Irises is one of several paintings of irises by the Dutch artist Vincent van Gogh, and one of a series of paintings he made at the Saint Paul-de-Mausole asylum in Saint-Rémy-de-Provence, France, in the last year before his death in 1890.
Van Gogh started painting Irises within a week of entering the asylum, in May 1889, working from nature in the hospital garden. There is a lack of the high tension which is seen in his later works. He called painting "the lightning conductor for my illness" because he felt that he could keep himself from going insane by continuing to paint.
The painting was probably influenced by Japanese ukiyo-e woodblock prints like many of his works and those by other artists of the time. The similarities occur with strong outlines, unusual angles, including close-up views, and also flattish local colour (not modelled according to the fall of light). The painting is full of softness and lightness. Irises is full of life without tragedy.

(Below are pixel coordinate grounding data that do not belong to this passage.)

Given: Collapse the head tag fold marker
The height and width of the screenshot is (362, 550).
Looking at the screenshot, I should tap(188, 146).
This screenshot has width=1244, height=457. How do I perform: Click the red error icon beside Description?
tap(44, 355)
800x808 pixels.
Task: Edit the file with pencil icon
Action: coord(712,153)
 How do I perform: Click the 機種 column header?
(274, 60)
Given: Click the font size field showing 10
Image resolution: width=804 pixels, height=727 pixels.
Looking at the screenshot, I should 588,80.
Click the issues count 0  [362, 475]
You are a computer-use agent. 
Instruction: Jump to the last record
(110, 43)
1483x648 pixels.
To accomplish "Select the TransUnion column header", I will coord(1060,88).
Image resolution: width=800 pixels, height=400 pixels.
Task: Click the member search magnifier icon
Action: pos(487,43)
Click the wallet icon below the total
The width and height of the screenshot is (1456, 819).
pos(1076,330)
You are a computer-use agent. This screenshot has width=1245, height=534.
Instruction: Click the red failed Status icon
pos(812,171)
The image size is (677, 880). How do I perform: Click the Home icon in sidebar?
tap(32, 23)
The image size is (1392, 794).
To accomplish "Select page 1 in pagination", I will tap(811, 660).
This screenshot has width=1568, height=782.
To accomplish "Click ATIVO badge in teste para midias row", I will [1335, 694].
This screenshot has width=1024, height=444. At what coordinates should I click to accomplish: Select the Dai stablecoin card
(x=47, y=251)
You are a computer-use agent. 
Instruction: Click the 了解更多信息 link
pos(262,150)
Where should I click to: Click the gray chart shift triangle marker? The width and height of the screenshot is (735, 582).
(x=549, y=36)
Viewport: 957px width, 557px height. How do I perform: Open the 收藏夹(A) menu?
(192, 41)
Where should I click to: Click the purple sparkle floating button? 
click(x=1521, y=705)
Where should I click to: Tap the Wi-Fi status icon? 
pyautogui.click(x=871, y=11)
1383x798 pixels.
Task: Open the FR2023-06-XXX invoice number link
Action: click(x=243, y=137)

He considered this painting a study which is probably why there are no known drawings for it, although Theo, Van Gogh's brother, thought better of it and quickly submitted it to the annual exhibition of the Société des Artistes Indépendants in September 1889, together with Starry Night Over the Rhone. He wrote to Vincent of the exhibition: "[It] strikes the eye from afar. The Irises are a beautiful study full of air and life." The painting is one of his most renowned works.